* **JOB**:
Render the entries below as a numbered list, leaving out any blank lines.

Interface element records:
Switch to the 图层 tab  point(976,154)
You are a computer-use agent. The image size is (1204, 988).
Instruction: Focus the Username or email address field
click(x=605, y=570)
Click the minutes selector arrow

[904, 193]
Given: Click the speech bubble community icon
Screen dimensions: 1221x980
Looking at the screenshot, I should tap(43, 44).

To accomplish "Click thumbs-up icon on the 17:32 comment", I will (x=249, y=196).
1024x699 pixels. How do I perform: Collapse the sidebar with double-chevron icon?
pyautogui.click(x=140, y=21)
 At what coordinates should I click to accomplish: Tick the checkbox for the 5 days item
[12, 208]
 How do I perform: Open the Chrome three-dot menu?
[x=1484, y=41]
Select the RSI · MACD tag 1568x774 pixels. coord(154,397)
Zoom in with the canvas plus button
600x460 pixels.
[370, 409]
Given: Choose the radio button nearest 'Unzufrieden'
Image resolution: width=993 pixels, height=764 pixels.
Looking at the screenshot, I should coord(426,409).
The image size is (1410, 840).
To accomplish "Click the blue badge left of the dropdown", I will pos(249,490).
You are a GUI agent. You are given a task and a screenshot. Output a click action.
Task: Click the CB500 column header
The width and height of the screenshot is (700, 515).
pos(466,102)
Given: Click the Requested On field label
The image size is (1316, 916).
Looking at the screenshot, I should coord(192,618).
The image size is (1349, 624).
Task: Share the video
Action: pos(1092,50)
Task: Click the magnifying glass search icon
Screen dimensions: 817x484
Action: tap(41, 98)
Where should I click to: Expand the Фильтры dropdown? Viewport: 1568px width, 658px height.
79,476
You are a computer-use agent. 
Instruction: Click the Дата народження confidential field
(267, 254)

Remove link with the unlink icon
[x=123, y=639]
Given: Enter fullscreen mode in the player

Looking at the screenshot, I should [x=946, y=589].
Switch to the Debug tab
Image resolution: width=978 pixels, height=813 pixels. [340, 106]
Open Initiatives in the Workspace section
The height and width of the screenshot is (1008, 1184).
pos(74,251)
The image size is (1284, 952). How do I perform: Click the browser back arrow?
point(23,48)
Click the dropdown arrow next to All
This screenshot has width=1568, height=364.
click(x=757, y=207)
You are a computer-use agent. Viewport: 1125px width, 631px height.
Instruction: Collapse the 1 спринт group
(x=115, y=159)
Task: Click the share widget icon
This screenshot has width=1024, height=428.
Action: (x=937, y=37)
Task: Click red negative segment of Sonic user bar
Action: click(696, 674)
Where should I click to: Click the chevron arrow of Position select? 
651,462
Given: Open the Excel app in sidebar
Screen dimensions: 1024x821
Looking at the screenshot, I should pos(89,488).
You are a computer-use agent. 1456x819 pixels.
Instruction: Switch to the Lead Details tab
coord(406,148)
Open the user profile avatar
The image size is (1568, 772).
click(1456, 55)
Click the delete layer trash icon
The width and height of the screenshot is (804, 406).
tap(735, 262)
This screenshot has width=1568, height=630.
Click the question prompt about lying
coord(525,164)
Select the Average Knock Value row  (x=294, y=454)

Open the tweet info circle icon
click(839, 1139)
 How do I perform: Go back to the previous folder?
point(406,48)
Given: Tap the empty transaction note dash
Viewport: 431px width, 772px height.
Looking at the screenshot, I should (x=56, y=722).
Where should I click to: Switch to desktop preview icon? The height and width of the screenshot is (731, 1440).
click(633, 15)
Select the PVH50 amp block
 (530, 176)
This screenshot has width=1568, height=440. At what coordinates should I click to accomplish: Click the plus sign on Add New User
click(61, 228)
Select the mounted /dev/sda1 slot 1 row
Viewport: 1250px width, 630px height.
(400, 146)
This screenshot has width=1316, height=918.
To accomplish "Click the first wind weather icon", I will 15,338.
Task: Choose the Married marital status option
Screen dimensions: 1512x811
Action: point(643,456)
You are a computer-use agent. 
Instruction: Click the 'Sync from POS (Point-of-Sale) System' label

* **RESPONSE FOR THIS EXERCISE**:
1. Switch to the 图层 tab  point(976,154)
2. You are a computer-use agent. The image size is (1204, 988).
3. Instruction: Focus the Username or email address field
4. click(x=605, y=570)
5. Click the minutes selector arrow
6. [904, 193]
7. Given: Click the speech bubble community icon
8. Screen dimensions: 1221x980
9. Looking at the screenshot, I should tap(43, 44).
10. To accomplish "Click thumbs-up icon on the 17:32 comment", I will (x=249, y=196).
11. 1024x699 pixels. How do I perform: Collapse the sidebar with double-chevron icon?
12. pyautogui.click(x=140, y=21)
13.  At what coordinates should I click to accomplish: Tick the checkbox for the 5 days item
14. [12, 208]
15.  How do I perform: Open the Chrome three-dot menu?
16. [x=1484, y=41]
17. Select the RSI · MACD tag 1568x774 pixels. coord(154,397)
18. Zoom in with the canvas plus button
19. 600x460 pixels.
20. [370, 409]
21. Given: Choose the radio button nearest 'Unzufrieden'
22. Image resolution: width=993 pixels, height=764 pixels.
23. Looking at the screenshot, I should coord(426,409).
24. The image size is (1410, 840).
25. To accomplish "Click the blue badge left of the dropdown", I will pos(249,490).
26. You are a GUI agent. You are given a task and a screenshot. Output a click action.
27. Task: Click the CB500 column header
28. The width and height of the screenshot is (700, 515).
29. pos(466,102)
30. Given: Click the Requested On field label
31. The image size is (1316, 916).
32. Looking at the screenshot, I should coord(192,618).
33. The image size is (1349, 624).
34. Task: Share the video
35. Action: pos(1092,50)
36. Task: Click the magnifying glass search icon
37. Screen dimensions: 817x484
38. Action: tap(41, 98)
39. Where should I click to: Expand the Фильтры dropdown? Viewport: 1568px width, 658px height.
40. 79,476
41. You are a computer-use agent. 
42. Instruction: Click the Дата народження confidential field
43. (267, 254)
44. Remove link with the unlink icon
45. [x=123, y=639]
46. Given: Enter fullscreen mode in the player
47. Looking at the screenshot, I should [x=946, y=589].
48. Switch to the Debug tab
49. Image resolution: width=978 pixels, height=813 pixels. [340, 106]
50. Open Initiatives in the Workspace section
51. The height and width of the screenshot is (1008, 1184).
52. pos(74,251)
53. The image size is (1284, 952). How do I perform: Click the browser back arrow?
54. point(23,48)
55. Click the dropdown arrow next to All
56. This screenshot has width=1568, height=364.
57. click(x=757, y=207)
58. You are a computer-use agent. Viewport: 1125px width, 631px height.
59. Instruction: Collapse the 1 спринт group
60. (x=115, y=159)
61. Task: Click the share widget icon
62. This screenshot has width=1024, height=428.
63. Action: (x=937, y=37)
64. Task: Click red negative segment of Sonic user bar
65. Action: click(696, 674)
66. Where should I click to: Click the chevron arrow of Position select? 
67. 651,462
68. Given: Open the Excel app in sidebar
69. Screen dimensions: 1024x821
70. Looking at the screenshot, I should pos(89,488).
71. You are a computer-use agent. 1456x819 pixels.
72. Instruction: Switch to the Lead Details tab
73. coord(406,148)
74. Open the user profile avatar
75. The image size is (1568, 772).
76. click(1456, 55)
77. Click the delete layer trash icon
78. The width and height of the screenshot is (804, 406).
79. tap(735, 262)
80. This screenshot has width=1568, height=630.
81. Click the question prompt about lying
82. coord(525,164)
83. Select the Average Knock Value row  (x=294, y=454)
84. Open the tweet info circle icon
85. click(839, 1139)
86.  How do I perform: Go back to the previous folder?
87. point(406,48)
88. Given: Tap the empty transaction note dash
89. Viewport: 431px width, 772px height.
90. Looking at the screenshot, I should (x=56, y=722).
91. Where should I click to: Switch to desktop preview icon? The height and width of the screenshot is (731, 1440).
92. click(633, 15)
93. Select the PVH50 amp block
94.  (530, 176)
95. This screenshot has width=1568, height=440. At what coordinates should I click to accomplish: Click the plus sign on Add New User
96. click(61, 228)
97. Select the mounted /dev/sda1 slot 1 row
98. Viewport: 1250px width, 630px height.
99. (400, 146)
100. This screenshot has width=1316, height=918.
101. To accomplish "Click the first wind weather icon", I will 15,338.
102. Task: Choose the Married marital status option
103. Screen dimensions: 1512x811
104. Action: point(643,456)
105. You are a computer-use agent. 
106. Instruction: Click the 'Sync from POS (Point-of-Sale) System' label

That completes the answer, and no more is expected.